A good 40,000 Ukrainian children and young people in German schools are to be integrated as quickly as possible.

Setting up a parallel system with Ukrainian lessons is illusory.

The Ministers of Education also agree on this.

"There is a consensus between the countries that learning the German language and integration into the German school system have priority and that the online lessons on the Ukrainian side, i.e. according to Ukrainian specifications, should only be regarded as a supplementary measure," says the current one President of the Conference of Ministers of Education (KMK), the Schleswig-Holstein Education Minister Karin Prien (CDU).

Heike Schmoll

Political correspondent in Berlin, responsible for “Bildungswelten”.

  • Follow I follow

According to current figures from the KMK, there are almost 61,000 Ukrainian children and young people in German schools.
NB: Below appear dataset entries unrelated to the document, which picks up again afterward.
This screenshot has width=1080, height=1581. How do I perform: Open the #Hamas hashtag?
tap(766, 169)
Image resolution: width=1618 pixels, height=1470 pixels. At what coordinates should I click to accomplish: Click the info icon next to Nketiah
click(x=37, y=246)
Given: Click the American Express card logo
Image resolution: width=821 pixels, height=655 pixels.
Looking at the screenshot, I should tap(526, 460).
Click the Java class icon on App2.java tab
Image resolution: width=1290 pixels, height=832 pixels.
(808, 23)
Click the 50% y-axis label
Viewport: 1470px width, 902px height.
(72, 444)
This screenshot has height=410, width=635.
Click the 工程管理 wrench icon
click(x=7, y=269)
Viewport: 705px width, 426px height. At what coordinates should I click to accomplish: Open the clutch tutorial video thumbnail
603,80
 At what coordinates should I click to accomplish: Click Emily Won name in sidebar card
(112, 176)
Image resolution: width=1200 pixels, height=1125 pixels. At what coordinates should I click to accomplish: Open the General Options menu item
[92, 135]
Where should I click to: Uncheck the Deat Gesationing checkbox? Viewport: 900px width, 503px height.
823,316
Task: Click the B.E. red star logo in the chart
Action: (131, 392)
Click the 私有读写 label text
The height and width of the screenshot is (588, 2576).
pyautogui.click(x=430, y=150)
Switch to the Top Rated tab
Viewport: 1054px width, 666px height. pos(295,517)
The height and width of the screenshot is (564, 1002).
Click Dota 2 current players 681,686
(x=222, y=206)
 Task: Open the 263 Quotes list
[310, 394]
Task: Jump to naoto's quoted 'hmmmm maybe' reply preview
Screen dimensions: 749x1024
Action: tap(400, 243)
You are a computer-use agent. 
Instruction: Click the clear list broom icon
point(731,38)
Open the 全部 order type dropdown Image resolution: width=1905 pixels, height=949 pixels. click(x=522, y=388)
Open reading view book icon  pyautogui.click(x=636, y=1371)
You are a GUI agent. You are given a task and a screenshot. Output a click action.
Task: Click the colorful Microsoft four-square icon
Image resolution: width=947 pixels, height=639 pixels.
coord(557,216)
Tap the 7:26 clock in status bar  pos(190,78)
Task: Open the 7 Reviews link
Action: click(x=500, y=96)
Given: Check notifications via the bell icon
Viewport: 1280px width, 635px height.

Whether there will be more and how quickly they will come depends on the further course of the war.

Some have already dropped out of school and are returning to Ukraine, but the returnees are not a mass phenomenon, says Prien of the FAZ. With more than 12,000 students, Bavaria is at the top.

200 Ukrainian teachers have been contracted there.

Compulsory schooling only begins there three months after moving in, but that doesn't mean that classes aren't offered before then.

The same applies to Baden-Württemberg, where compulsory schooling only begins six months after immigration, but the right to attend school comes into effect immediately.

In Schleswig-Holstein, compulsory schooling begins immediately after taking up residence in the state.

There are more than 3,000 Ukrainian children and young people who attend schools or so-called DaZ centers, especially in the commuter belt around Hamburg, in Pinneberg and Stormarn.

New practical problems every day

In the northern parts of the country there are fewer and fewer.

What goes by the name of “welcome class” in Berlin is the current 250 DaZ centers there, where teachers with a degree in German as a foreign language (DaF) or German as a second language (DaZ) or teachers with appropriate further training teach German to foreign students.

With their own curriculum, the DaZ centers are also responsible for teaching cultural basics and preparing the students for everyday life in Germany, in which they should find their way as soon as possible.

The school authorities are responsible for the DaZ centers in Schleswig-Holstein.

They get together every week, ensure that there are enough teachers on site and, where necessary, that new DaZ centers are set up.

“We have a tried and tested system that we have continuously developed since 2015 and that has also continued to qualify specialist staff for German as a second language.

That proves its worth in this situation,” says the Minister of Education.

Nevertheless, new practical problems arise every day: residence status, certificates, the obligatory measles vaccination, the desired corona vaccination and much more have to be clarified on site.

"Last autumn, the Association of Statutory Health Insurance Physicians in Schleswig-Holstein carried out a major vaccination campaign at schools on our initiative, and we were extremely successful with it.

We should start a vaccination campaign again before autumn”.

This would then also include the Ukrainian students.

The same applies to the teachers.

“I make no secret of the fact that I would have liked to have kept the mask requirement as an effective protective measure in schools as an option for longer.

Unfortunately, the traffic light coalition prevented this with its new Infection Protection Act.

High proportion of career changers in Berlin

Even if there is a significant shortage of teachers in all countries, Prien believes that the teacher problem for refugee schools can be solved.

If the part-time employees in the system increase their allowances, retirees return to schools or DaZ centers for a limited time and give lessons and students are also used, the provision of lessons can be guaranteed.

It is still unclear what that looks like in other countries like Berlin, where a high proportion of career changers are already teaching anyway.